According to a recent report by the Conference Board of Canada, Canada’s productivity growth has been declining since the 1970’s. Worse still Canada’s productivity level has fallen to 80% of the US level from a high of 91% in the mid-1980’s. The gap with the US is widening, not narrowing.
In a recent international survey, Canada’s productivity ranked 13th among the 16 peer countries studied.
Added to this is the finding that private investment so critical to productivity and innovation has declined 15% in the last decade.
Again an example of our failure to maintain our competitiveness is the decline of our once important manufacturing sector. In the last decade alone, employment in this big once a competitive sector has declined 22% and further decline is forecast.
As our competitiveness declines, the cost of government and our taxes are steadily increasing while our competitors like the US and Great Britain, and many others are reducing theirs.
I believe that increasing taxes now is precisely the wrong thing to do. To deal with our situation we should be actively reducing the costs of producing goods, natural resources, and services where we can.
This is because for the first time in Canada’s history, taxes on an average Canadian family of four’s income is larger than the combined cost of food, clothing, and shelter. There was a time when housing and a mortgage on the family home accounted for the biggest slice of the average family’s income. Not anymore, while housing still accounts for 22%, both visible and hidden taxes now account for 42.5% of the average family’s income. This is outrageous and shows a certain myopia of our political class.

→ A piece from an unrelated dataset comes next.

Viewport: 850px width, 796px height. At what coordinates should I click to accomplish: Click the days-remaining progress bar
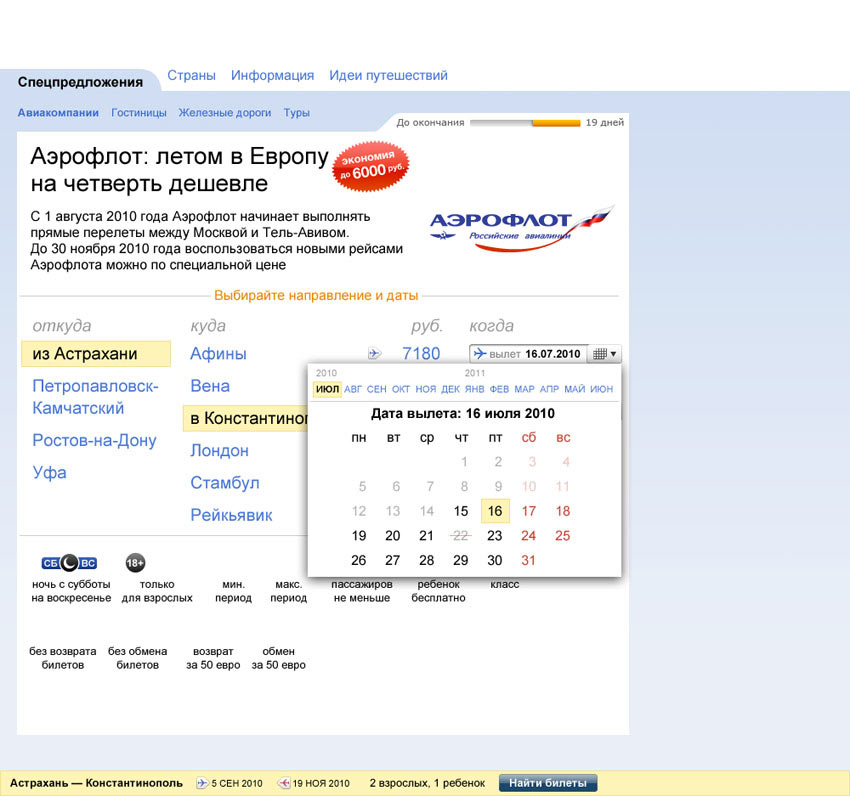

But proposals from Ottawa indicate new taxes are being planned. According to the National Citizens Coalition, one of these taxes is a Carbon Tax.
To quote the Coalition;
“The misguided carbon tax will have the effect of increasing taxes for all Canadians, with businesses and consumers alike forced to pay higher prices for all goods and services across the country. This will impact every sector of the Canadian economy, from manufacturing and transportation to retail and resource extraction. The worst part about the carbon tax is that this tax will do nothing to help improve the environment. Canada currently emits 1.6% of the world’s greenhouse gasses and the oil sands are only 5% of that total. It is time for an environmental plan that balances stewardship of the environment combined with a firm hand on job creation, not job destruction.”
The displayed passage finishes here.